**WHAT YOU WILL DO:** From the entries below, please output exactly the lines starting at the one containing "Where should I click to: Click the Zamieść" and ending at the one containing "Task: Open emmanuelkonan09's profile picture", both included.

+++

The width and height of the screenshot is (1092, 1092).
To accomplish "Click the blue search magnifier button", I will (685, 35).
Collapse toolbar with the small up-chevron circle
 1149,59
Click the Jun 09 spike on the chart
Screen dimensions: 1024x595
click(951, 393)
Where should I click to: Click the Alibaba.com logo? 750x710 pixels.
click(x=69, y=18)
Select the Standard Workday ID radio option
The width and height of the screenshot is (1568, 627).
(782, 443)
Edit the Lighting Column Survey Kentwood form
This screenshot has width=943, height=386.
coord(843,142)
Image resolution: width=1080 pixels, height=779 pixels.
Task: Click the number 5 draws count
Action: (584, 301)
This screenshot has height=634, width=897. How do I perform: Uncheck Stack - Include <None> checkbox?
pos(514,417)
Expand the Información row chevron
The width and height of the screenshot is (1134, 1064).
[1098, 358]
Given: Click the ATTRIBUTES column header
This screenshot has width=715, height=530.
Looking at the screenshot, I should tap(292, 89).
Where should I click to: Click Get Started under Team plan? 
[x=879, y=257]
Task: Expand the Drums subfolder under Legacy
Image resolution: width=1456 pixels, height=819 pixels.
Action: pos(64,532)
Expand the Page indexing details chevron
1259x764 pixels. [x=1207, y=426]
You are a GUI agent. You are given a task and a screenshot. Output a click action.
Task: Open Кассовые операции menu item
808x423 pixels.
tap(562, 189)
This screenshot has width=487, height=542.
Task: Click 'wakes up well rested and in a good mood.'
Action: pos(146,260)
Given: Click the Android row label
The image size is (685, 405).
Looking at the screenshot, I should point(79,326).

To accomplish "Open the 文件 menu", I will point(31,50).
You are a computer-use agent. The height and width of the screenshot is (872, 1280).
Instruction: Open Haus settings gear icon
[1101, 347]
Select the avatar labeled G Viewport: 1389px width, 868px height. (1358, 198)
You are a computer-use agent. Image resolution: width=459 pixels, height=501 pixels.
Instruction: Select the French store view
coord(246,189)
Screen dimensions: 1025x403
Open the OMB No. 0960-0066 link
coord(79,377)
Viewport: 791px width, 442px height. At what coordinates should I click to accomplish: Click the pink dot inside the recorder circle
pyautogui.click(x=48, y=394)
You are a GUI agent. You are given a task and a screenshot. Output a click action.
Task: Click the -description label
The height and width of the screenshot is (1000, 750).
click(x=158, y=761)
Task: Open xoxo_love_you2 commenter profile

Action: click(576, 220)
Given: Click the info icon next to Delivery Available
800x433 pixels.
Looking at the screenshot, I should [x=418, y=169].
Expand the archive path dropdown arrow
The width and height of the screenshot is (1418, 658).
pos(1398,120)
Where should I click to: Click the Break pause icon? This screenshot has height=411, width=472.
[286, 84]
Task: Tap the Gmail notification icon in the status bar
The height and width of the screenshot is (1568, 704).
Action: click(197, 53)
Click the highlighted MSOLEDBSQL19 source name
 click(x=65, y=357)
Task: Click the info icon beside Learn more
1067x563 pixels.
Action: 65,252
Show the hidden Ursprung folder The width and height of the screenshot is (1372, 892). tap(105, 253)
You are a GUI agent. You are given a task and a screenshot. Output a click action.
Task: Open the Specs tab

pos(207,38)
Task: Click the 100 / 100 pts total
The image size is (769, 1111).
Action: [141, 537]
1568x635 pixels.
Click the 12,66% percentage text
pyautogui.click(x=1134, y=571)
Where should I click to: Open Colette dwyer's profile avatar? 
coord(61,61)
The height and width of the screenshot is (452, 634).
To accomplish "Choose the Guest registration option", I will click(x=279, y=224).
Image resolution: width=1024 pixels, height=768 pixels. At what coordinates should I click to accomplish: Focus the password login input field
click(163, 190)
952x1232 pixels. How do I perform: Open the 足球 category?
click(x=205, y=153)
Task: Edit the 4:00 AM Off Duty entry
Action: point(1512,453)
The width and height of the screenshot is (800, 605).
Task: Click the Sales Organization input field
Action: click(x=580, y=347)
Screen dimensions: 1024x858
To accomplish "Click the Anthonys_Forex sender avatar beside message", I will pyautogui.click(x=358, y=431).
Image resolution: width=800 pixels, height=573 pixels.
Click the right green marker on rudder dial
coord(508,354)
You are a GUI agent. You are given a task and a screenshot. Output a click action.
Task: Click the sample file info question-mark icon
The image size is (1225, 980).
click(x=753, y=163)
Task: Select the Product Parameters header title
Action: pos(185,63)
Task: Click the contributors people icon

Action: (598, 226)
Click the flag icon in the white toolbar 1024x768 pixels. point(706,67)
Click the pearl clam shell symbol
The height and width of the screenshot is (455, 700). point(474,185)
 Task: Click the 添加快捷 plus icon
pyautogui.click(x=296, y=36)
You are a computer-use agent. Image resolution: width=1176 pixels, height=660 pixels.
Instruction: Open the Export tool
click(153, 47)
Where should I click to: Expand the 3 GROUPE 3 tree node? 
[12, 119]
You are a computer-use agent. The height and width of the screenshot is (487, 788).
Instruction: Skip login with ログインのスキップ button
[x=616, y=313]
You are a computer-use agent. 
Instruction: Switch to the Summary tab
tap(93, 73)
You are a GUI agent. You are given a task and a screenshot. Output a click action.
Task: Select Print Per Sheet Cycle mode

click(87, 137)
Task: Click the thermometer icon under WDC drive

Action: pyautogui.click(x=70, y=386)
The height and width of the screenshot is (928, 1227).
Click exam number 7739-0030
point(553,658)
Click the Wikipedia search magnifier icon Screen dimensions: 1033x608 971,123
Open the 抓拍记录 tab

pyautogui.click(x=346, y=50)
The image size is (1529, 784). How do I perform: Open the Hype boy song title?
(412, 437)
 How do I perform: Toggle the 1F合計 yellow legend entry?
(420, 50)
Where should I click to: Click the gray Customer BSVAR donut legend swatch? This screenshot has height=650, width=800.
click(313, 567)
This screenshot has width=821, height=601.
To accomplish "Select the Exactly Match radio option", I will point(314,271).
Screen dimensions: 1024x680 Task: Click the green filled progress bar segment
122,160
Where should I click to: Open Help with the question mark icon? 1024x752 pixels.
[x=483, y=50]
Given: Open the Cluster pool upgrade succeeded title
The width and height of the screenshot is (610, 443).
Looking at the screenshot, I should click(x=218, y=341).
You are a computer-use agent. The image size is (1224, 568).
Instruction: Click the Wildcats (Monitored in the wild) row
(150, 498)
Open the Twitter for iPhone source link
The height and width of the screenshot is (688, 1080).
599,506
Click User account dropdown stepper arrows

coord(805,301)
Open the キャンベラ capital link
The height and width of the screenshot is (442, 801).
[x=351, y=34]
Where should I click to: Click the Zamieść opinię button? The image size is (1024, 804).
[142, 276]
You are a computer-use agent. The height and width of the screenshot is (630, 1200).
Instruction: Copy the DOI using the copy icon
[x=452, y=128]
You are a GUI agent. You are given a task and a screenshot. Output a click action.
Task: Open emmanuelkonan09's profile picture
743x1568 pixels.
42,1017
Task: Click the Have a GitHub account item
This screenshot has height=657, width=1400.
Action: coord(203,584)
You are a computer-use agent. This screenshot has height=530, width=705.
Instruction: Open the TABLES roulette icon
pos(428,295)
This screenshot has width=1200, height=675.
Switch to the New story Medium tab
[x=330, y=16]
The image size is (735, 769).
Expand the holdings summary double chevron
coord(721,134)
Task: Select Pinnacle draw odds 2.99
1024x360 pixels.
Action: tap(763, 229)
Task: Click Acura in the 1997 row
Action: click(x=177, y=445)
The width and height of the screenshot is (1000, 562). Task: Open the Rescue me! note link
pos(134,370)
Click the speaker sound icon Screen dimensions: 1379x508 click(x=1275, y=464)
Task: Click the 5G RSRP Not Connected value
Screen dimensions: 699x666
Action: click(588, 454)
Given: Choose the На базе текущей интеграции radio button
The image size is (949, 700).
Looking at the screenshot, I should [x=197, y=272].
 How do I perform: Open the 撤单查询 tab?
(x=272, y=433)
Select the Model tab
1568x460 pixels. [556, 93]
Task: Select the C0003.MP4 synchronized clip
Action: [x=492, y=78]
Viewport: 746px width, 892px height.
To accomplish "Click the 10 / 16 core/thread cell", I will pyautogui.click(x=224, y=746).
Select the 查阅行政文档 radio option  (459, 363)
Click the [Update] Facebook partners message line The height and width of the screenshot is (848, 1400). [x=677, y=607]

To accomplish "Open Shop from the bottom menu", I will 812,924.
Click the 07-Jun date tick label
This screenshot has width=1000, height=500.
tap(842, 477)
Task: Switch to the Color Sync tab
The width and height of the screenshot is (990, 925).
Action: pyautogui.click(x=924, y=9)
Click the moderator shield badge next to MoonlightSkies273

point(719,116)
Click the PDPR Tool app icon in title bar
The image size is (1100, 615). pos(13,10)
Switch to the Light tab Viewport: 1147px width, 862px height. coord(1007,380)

+++

**EXERCISE SOLUTION:**
Where should I click to: Click the Zamieść opinię button? The image size is (1024, 804).
[142, 276]
You are a computer-use agent. The height and width of the screenshot is (630, 1200).
Instruction: Copy the DOI using the copy icon
[x=452, y=128]
You are a GUI agent. You are given a task and a screenshot. Output a click action.
Task: Open emmanuelkonan09's profile picture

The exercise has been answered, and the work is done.